See the recipe card at the end of this post for the exact ingredients and measurements.
Step Two
Then, in a medium mixing bowl, combine the pumpkin puree, egg yolks, maple syrup, coconut milk, and pumpkin pie spice. Stir to combine and pour the mixture into your cake pan.
Step Three
Lock on the lid and set the time to 20 minutes at high pressure. Once the cooking time is complete, let the pressure come down naturally or use the quick-release.
Step Four
Carefully remove the cake pan from the Instant Pot. Use a serving spoon to divide the pudding between 4 dessert bowls or jars. You can serve this pumpkin pudding hot, chilled, or at room temperature.
I was so pleased with how this Instant Pot Pumpkin Pudding came out. It will thicken a bit when chilled, but I loved it equally served warm and cold. I also love it topped with some dairy-free coconut cool whip.
The texture is somewhere between a custard and a pudding.
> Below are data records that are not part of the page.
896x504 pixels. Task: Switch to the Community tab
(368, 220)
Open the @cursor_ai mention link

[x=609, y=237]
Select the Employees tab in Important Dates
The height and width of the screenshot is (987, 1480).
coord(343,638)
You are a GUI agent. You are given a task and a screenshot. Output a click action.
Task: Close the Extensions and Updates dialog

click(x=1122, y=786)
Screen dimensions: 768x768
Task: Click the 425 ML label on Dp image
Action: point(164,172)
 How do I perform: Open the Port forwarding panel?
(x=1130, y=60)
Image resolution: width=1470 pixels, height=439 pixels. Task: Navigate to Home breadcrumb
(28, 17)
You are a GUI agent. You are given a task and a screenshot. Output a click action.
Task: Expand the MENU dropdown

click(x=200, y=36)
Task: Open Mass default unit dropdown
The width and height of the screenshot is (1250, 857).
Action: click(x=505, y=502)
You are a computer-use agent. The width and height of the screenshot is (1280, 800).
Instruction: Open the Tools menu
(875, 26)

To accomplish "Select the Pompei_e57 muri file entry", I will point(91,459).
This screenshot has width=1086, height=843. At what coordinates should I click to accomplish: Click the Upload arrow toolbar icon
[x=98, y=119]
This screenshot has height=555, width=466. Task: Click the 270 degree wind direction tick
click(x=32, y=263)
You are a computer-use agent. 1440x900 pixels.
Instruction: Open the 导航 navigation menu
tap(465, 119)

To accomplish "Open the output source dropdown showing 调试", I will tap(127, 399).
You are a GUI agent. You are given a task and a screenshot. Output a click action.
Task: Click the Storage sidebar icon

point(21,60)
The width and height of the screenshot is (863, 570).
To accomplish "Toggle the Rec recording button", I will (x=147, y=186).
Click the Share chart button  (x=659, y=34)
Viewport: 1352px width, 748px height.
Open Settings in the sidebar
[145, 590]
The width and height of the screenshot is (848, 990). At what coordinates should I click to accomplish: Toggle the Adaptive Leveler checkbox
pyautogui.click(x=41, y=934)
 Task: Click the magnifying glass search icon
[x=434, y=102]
It’s personal preference how you want to serve yours.
Recipe Tips
- There may be some very small bits of cooked egg in your cooked pudding, but that is normal and will not affect the taste. The reason is because as the pudding cooks in the Instant Pot, some amounts of the egg may not have gotten completely mixed into the other ingredients.
- You can make this pudding up to a 3 days ahead of time and serve it chilled or at room temperature.
- Please note that due to the nature of this recipe being cooked in a pressure cooker, it cannot be easily doubled or tripled.
- The pudding will thicken slightly as it cools.
- The total cooking time for this recipe includes 10 minutes for the pot to come up to pressure.
Instant Pot Pudding Recipe FAQs
I have not tested this recipe using fresh pumpkin puree, just canned pumpkin puree. Fresh pumpkin puree tends to have more liquid, so my recommendation would be to use canned pumpkin for this recipe.
Yes, but then the pudding will not be as rich or as thick.
It is sweet enough to be served plain, but you can always top it with some dairy-free coconut whipped cream or topping, if you like.
I have not tested a vegan version of this recipe. It certainly is possible, but I have not tested it. You would need to replace the egg yolks with cornstarch to help thicken the pudding. You may want to check out my recipe for Vegan Pumpkin Pudding.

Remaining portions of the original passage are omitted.